Using ECE-Tools for building and deploying the Docker image reduces the amount of custom scripts and also gives great flexibility to adjust process as needed. It is recommended to get familiar with its build and deploy mechanisms.
It is required to review and adjust the Magento Cloud environment variables
for the magento
and cronjob
deployment in the values.yaml
:
- MAGENTO_CLOUD_ROUTES
- MAGENTO_CLOUD_RELATIONSHIPS
- MAGENTO_CLOUD_VARIABLES
Their values are simply base64 encoded JSON objects. To decode them either run echo "<value>" | base64 -d
or use an
online decoder (beware when using sensitive data).
Note: It is best practice to maintain sensitive values in a Kubernetes Secret instead of keeping them in the
values.yaml
.
The values*.yaml files contain domain specific configurations. You will need to update a few lines the environment variables of the magento, cronjob and xdebug (optional) workloads as well as in the ingress section:
secrets:
credentials:
data:
MAGENTO_CLOUD_ROUTES: <base64-encoded-string-containing-your-domain>
MAGENTO_CLOUD_ROUTES: <base64-encoded-string-containing-your-domain>
ingress:
hosts:
- name: <your-domain>
Before enabling the ingress make sure to configure host.name
and the TLS certificate properly.

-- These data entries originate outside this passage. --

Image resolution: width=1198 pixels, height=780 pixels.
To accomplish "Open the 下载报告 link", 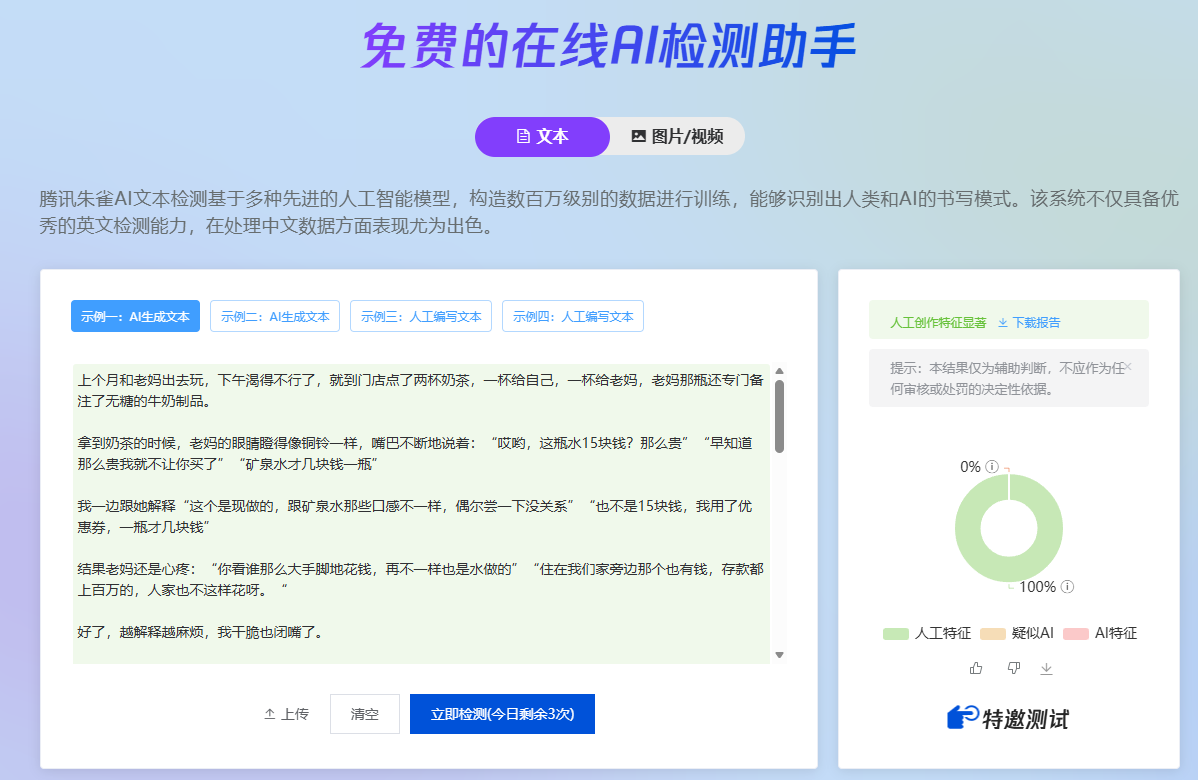I will coord(1037,323).
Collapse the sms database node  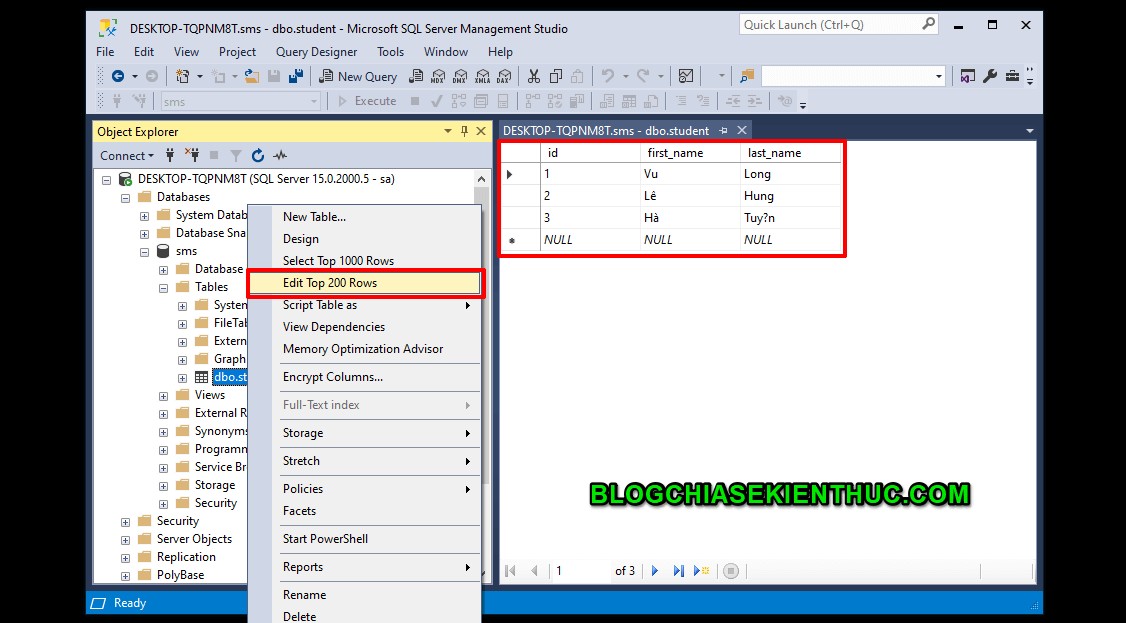coord(143,251)
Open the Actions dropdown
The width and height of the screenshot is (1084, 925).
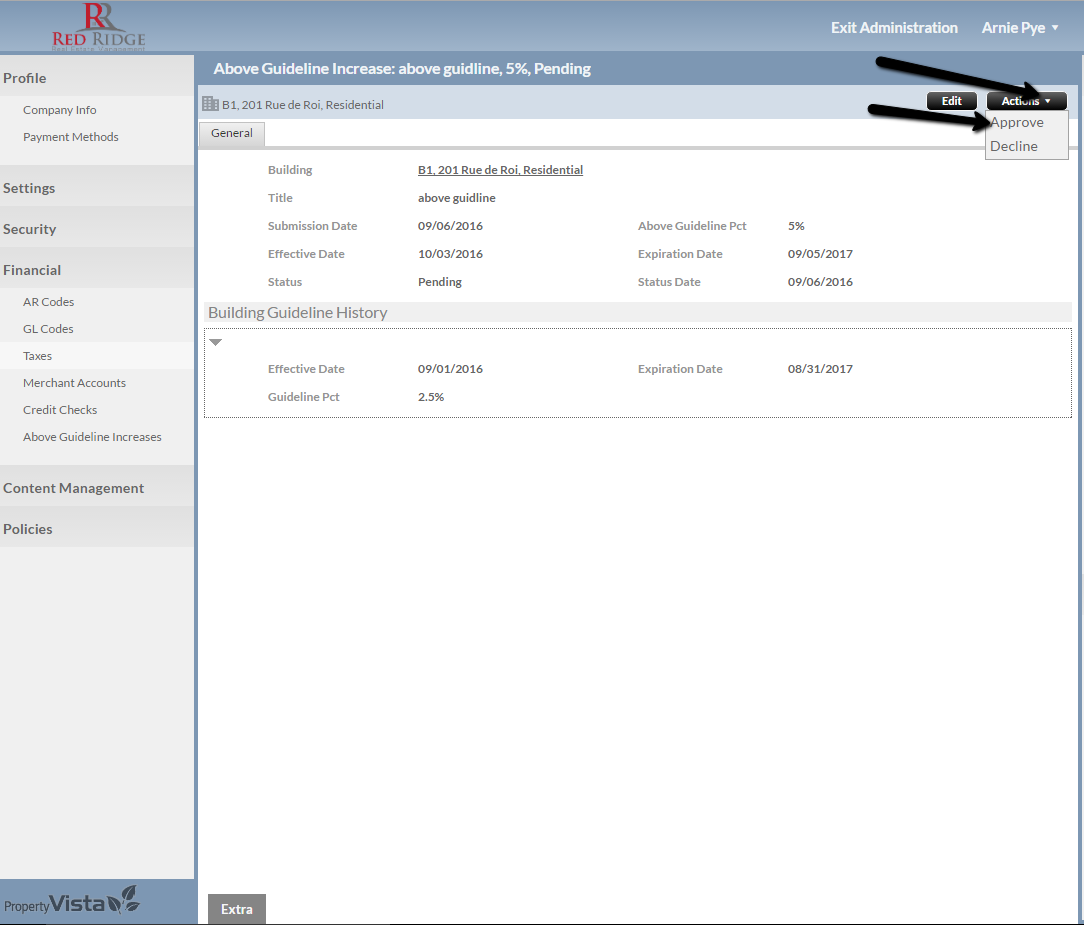1026,101
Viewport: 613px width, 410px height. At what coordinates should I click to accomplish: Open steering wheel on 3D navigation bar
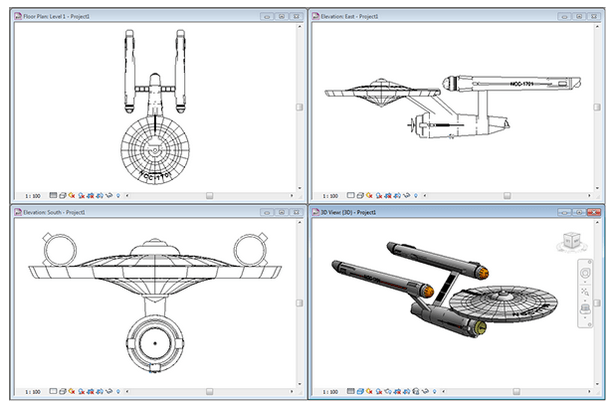click(587, 270)
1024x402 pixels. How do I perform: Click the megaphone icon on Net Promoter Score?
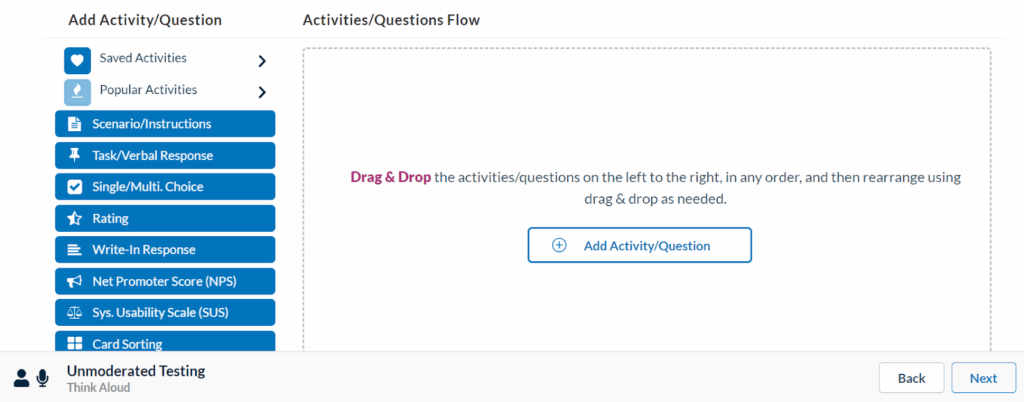pyautogui.click(x=74, y=281)
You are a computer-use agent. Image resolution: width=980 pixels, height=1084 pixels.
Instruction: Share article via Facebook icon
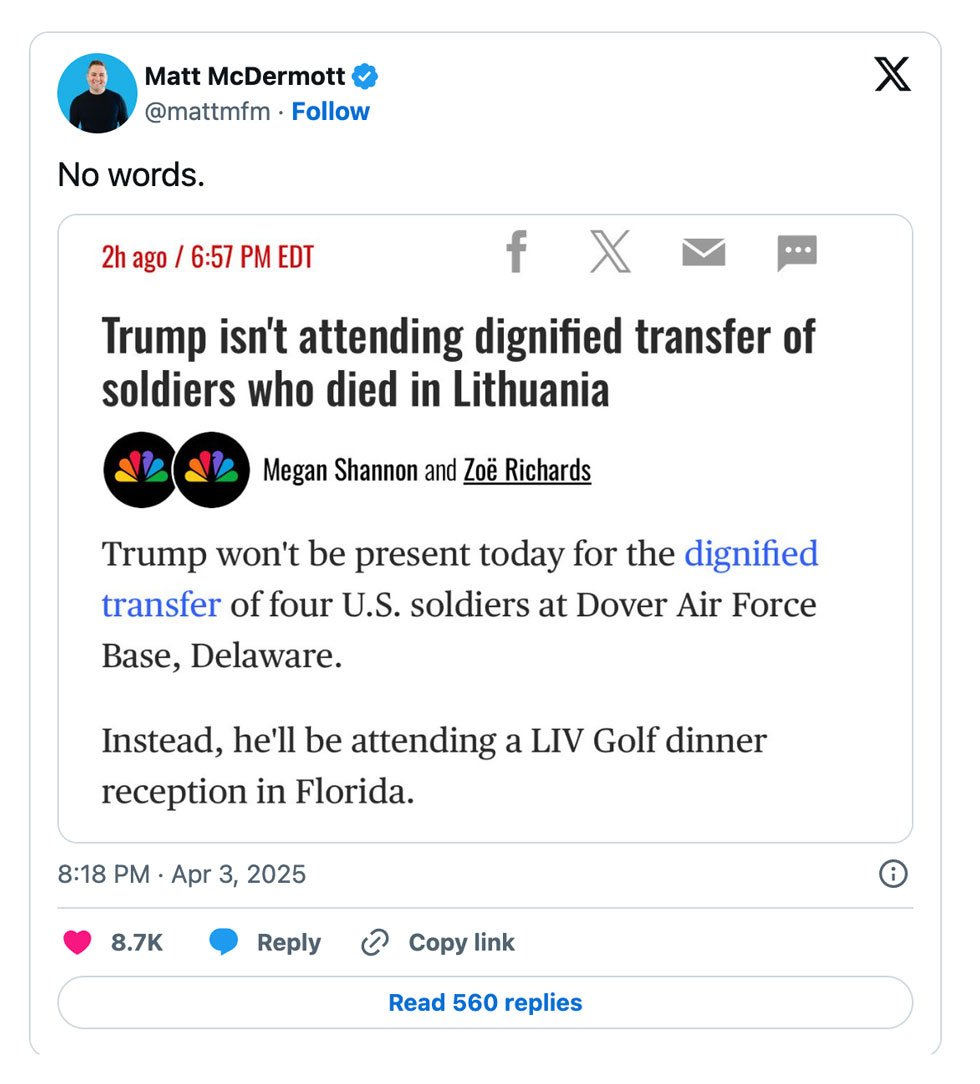point(516,252)
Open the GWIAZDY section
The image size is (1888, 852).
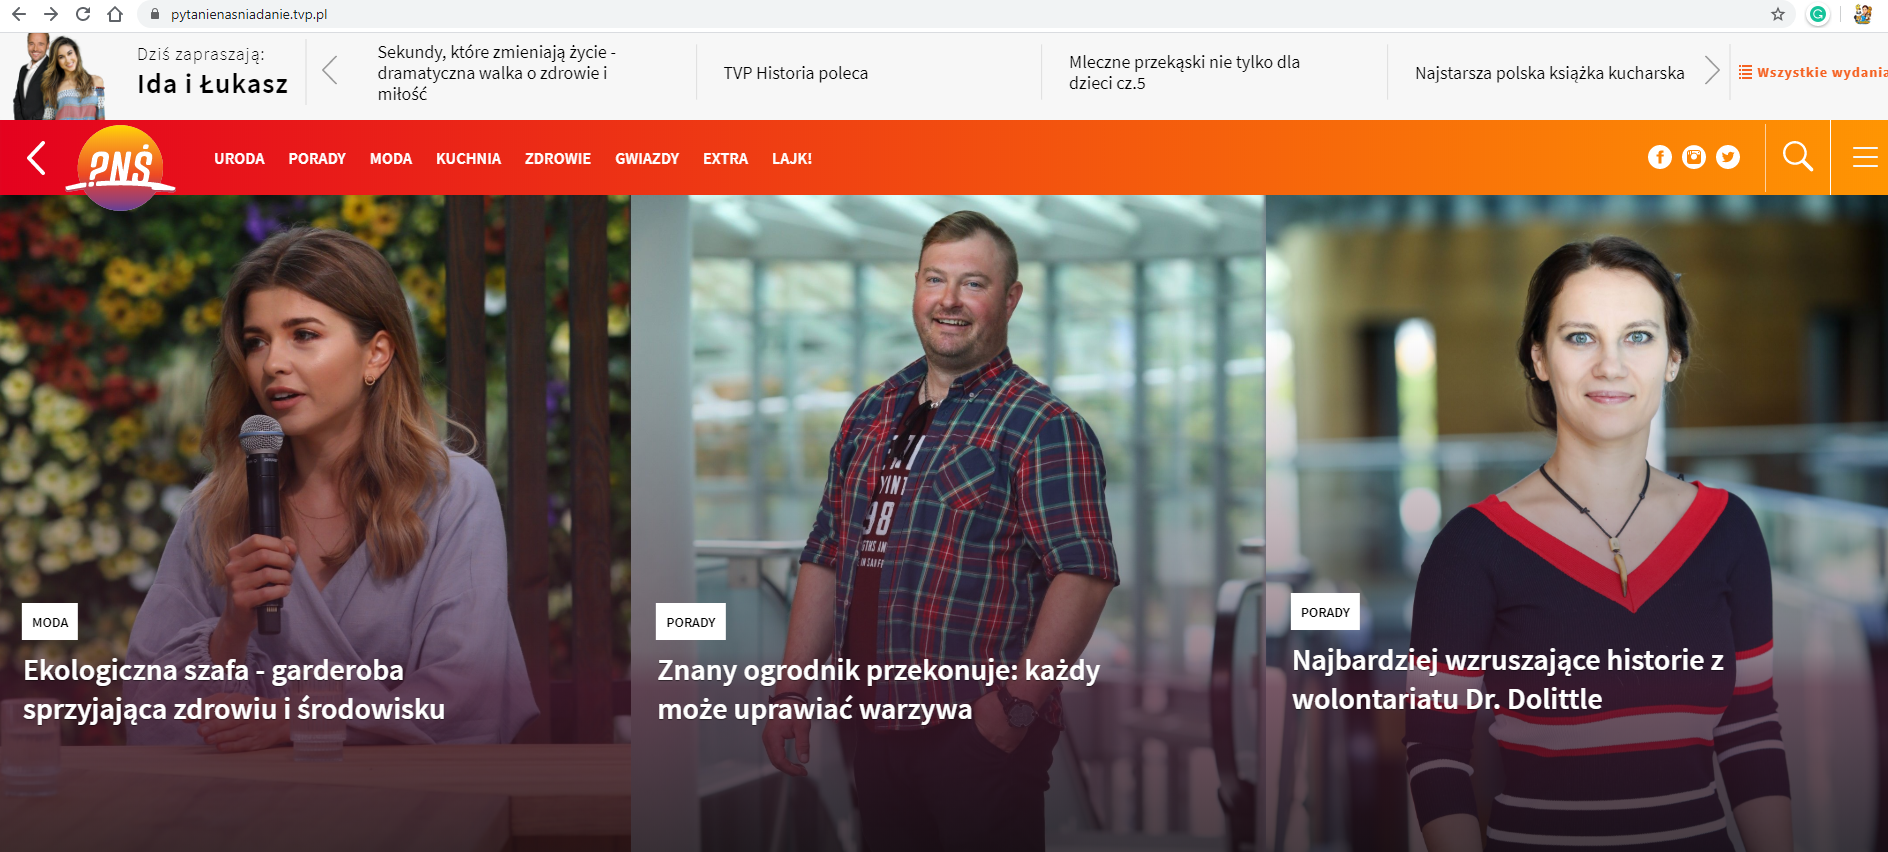tap(647, 158)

When having
cert-manager installed set ingress.certManager: true
to automatically generate a
certificate for the application.
If you prefer to skip Varnish for certain routes simply configure additional paths:
paths:
- path: "/"
serviceName: varnish
servicePort: 80
- path: "/pub/media"
serviceName: magento
servicePort: 80
In case you want to protect the Magento backend by IP or BasicAuth we recommend to duplicate the templates/ingress.yaml
(e.g. to your Helm project root) and configure a second Ingress with proper annotations.
It is recommended to store sensitive information in a Kubernetes Secret (default name "general-secrets"). The Helm Chart supports multiple ways to deploy secrets:
Like in the default values.yaml
sensitive information can be set directly in the YAML structure:
secrets:
credentials:
data:
mariadb-password: topSecret
While this is okay for testing, it is not recommended to use this in production environments.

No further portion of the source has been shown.